Golden prose this is not - and the details are suspect. Henry may be eliding incidents from several days into one narrative. But the report captures the flavour of events. The bloody war just got bloodier. This is corroborated by the Ministry of Homes Security activity report, which tells us that the bombing commenced at dusk and for the first four hours was abnormally heavy, then continuing on a large but more usual scale. The main attacks were against the London area, but Liverpool, Manchester and Coventry districts received considerable attention.

Reading the Daily Express, however, you would think it was a different war:
For the third Friday in succession, last night's London blitz was quieter than usual. This weekly "quiet night" has been marked by the anti aircraft gunners, who call it "Jerry's Amaminight." On each of the two previous Fridays an early "Raiders passed" was sounded. Last night's raid, which ended the blitz's sixth week, began in a blanket of mist and low-lying cloud that made it impossible to pick out targets from the air.

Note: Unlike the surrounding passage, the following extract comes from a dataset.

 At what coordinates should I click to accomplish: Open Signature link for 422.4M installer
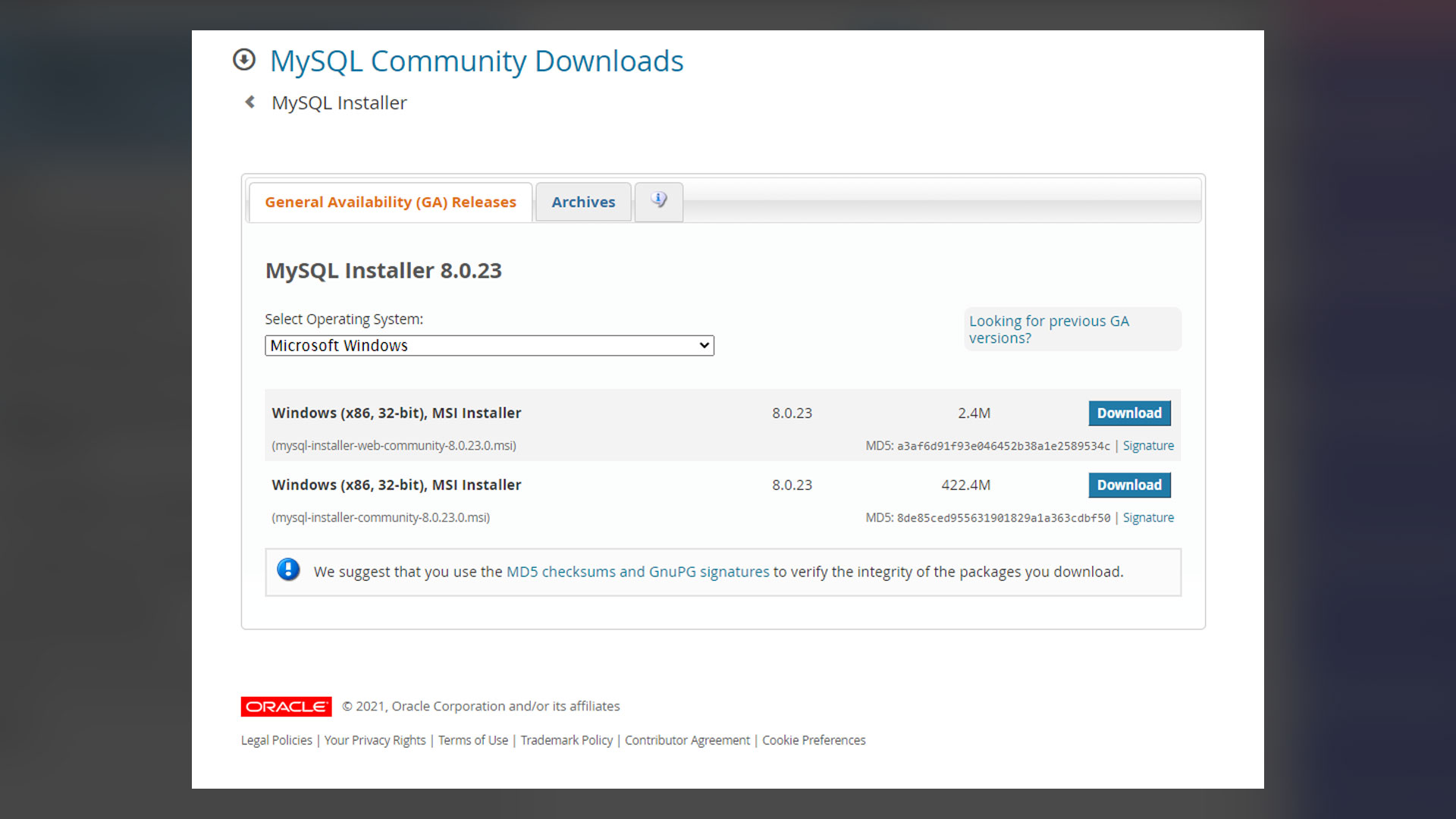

Bombs were unloaded blindly and. as on the previous night, there were long lulls. A public house was blown into the roadway, and people were buried under the wreckage. A cafe and a shop were demolished by the same bomb. Close by, incendiaries fell on a hospital, but were quickly put out.
It's how you tell 'em, I guess.

The main news, however, is an account culled from US newspapers of how aircraft from Bomber Command under their former leader Charles Portal, assisted  had in mid-September pounded the assembled German invasion fleet so hard - killing 40-50,000 troops - that it had forced the cancellation of Der Tag - the projected invasion day.

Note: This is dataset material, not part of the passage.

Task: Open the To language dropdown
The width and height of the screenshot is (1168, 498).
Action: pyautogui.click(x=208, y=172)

Although Bomber Command had indeed mounted a "maximum effort" on the night of 15 September, and again on the 17th, the account is almost entirely fictional. Despite this, it is, according to the Express, "officially confirmed". The Air Ministry is thus crediting Bomber Command rather than Dowding's Fighter Command with the victory.  - a victory which, according to the legend, is the reason why Portal has been promoted to Air Force Chief of Staff.

How times change. With the Battle of Britain "brand" having become the exclusive property of Fighter Command, bomber crews are not even awarded the Battle of Britain clasp.